3.  Blooming Lotus: “Need for Therapy in Early Stages of Healing From Child Abuse”

Child abuse survivors need therapy. Period. It does not matter if the abuse happened one time or was ongoing throughout your childhood. Healing from child abuse is extremely difficult, and you need a qualified therapist to help you through it.

I was determined not to enter into therapy when I first started having flashbacks about the child abuse. I was in the process of trying to adopt a child, and I feared that I would be “disqualified” if I was in therapy because I would be seen as “crazy.” (As it turns out, therapy is highly encouraged for hopeful adoptive parents and will not be held against you. You just need to have your therapist write a letter stating that your reason for seeking therapy will not negatively affect your ability to parent a child.)
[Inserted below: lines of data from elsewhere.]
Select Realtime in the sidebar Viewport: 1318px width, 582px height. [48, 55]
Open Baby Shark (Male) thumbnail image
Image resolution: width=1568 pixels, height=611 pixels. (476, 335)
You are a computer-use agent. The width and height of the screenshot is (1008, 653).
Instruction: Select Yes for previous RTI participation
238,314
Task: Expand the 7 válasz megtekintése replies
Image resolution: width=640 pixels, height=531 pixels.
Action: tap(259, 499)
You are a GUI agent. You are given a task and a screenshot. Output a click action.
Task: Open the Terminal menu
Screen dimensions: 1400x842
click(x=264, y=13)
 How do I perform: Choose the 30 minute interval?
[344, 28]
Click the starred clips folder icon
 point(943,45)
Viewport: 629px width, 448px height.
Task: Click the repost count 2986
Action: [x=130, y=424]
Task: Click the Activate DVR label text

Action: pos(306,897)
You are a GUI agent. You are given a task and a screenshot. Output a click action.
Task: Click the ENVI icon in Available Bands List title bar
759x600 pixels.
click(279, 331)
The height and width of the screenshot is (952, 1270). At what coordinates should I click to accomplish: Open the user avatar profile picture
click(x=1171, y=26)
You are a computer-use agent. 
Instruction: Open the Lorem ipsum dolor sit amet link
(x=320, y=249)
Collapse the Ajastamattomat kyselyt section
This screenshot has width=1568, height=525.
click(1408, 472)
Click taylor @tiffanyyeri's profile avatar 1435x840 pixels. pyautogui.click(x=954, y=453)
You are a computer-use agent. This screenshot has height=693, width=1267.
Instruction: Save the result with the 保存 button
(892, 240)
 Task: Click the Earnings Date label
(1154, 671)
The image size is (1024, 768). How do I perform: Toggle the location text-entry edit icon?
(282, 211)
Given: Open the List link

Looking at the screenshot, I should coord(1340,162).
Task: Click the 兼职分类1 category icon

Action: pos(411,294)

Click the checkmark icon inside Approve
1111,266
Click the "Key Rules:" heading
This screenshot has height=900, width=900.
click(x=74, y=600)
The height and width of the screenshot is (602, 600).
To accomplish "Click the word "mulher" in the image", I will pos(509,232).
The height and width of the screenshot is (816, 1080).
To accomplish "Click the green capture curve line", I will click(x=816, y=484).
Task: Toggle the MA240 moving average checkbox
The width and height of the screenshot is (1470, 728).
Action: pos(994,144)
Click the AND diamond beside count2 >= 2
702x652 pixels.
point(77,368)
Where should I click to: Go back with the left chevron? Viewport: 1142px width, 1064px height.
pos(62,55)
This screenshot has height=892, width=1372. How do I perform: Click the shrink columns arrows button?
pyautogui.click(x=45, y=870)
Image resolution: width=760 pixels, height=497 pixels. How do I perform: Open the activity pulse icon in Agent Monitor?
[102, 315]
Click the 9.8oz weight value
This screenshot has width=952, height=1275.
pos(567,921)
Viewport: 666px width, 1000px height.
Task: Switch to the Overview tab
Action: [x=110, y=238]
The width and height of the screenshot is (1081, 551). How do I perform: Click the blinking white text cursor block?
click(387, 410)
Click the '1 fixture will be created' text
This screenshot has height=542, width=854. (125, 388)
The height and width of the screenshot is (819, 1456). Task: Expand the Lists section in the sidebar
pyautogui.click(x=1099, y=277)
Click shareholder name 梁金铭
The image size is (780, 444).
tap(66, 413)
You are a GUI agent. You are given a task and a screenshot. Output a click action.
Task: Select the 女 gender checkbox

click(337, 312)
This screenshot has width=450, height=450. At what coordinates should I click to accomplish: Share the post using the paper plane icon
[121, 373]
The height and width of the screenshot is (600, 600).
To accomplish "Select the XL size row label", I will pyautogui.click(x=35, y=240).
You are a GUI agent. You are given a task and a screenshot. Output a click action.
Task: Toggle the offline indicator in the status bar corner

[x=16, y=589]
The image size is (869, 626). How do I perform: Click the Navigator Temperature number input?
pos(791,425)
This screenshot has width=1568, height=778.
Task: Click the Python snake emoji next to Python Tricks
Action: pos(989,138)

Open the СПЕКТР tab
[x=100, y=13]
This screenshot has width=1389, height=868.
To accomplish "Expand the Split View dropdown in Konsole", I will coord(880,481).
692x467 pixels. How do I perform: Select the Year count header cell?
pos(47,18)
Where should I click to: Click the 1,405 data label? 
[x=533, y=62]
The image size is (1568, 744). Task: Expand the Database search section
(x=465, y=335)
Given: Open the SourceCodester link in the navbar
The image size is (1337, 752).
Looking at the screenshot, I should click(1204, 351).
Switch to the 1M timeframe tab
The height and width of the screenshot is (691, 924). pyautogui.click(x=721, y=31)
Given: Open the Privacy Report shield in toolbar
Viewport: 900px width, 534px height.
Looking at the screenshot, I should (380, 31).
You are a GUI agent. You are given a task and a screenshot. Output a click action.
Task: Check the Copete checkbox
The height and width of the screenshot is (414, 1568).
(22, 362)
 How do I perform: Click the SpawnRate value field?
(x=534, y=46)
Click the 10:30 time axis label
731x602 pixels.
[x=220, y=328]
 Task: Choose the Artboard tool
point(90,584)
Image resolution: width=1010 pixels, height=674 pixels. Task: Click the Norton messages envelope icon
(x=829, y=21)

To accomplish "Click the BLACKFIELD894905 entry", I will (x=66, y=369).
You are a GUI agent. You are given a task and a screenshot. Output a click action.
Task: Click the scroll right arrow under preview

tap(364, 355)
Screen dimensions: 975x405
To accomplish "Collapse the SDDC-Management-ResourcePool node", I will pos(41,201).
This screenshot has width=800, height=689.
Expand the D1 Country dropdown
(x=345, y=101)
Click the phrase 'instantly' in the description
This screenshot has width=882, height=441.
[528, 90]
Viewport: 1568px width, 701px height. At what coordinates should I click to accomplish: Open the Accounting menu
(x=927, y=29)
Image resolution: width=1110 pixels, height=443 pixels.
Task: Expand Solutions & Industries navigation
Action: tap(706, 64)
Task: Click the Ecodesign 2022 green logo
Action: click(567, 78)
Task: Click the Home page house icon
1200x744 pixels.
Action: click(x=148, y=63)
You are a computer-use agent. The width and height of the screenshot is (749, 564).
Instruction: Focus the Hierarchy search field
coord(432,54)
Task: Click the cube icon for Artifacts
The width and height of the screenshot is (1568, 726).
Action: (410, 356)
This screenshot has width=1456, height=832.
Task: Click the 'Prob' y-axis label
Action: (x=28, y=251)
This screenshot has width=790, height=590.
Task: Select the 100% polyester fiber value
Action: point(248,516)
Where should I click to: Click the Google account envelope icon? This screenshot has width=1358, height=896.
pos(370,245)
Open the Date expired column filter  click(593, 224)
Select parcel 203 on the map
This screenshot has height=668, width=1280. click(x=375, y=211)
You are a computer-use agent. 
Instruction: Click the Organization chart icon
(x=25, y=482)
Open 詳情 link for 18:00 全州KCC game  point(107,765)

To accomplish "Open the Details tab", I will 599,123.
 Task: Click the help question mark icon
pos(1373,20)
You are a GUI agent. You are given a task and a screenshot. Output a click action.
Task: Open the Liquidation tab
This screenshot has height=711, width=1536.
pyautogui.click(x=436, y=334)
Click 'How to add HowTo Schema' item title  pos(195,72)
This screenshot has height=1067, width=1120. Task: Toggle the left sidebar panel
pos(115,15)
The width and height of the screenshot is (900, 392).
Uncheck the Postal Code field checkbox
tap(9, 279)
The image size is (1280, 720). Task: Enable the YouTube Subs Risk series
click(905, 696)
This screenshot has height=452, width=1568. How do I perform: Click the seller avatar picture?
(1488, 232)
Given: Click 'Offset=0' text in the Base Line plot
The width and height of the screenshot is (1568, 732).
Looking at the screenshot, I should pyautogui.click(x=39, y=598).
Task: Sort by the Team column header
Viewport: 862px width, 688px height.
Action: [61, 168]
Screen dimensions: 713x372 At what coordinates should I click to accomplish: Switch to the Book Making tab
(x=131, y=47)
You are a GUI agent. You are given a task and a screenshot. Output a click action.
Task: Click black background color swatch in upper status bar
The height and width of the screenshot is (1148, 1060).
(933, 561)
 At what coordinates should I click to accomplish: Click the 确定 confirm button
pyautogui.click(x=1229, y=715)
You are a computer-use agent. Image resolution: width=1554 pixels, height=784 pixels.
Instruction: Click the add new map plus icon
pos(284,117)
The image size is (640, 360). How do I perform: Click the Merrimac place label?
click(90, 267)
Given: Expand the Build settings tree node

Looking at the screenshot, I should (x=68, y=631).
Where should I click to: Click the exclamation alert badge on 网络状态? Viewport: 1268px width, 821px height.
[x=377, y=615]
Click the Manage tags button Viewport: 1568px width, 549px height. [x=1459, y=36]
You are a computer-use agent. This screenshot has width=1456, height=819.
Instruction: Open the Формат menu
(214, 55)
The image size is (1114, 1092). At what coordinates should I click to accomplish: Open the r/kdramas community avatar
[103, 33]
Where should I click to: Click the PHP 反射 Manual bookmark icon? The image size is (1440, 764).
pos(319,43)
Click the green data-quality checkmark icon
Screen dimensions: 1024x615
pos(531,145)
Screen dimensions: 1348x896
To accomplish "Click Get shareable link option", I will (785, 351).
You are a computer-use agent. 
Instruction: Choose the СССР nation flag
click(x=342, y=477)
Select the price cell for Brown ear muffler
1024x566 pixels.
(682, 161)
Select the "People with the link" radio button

I decided that I was going to do the healing work myself. The problem was that every resource I turned to began with, “Find a good therapist.” There is a very good reason for this advice …you need to work with a qualified therapist with experience working with people who have been abused because trying to do it yourself is simply too hard. If it was possible to heal through sheer force of will, then I would have done it.

If you try to heal from the child abuse yourself, you will find yourself in over your head. When you first come to terms with the reality that you were abused, you will go through a “breakthrough crisis.” For me, this felt like a pressure cooker of emotions had the lid blown off of it, and my emotions had exploded all over me. For six weeks, I truly did not know from minute to minute if I was going to survive it. Nevertheless, I was hell-bent on healing myself. I changed my mind after finding myself lying on the floor, shaking, crying, hyperventilating, and trying to decide on the best way to commit suicide. At this point, I realized that anything would be better than this and decided to enter therapy.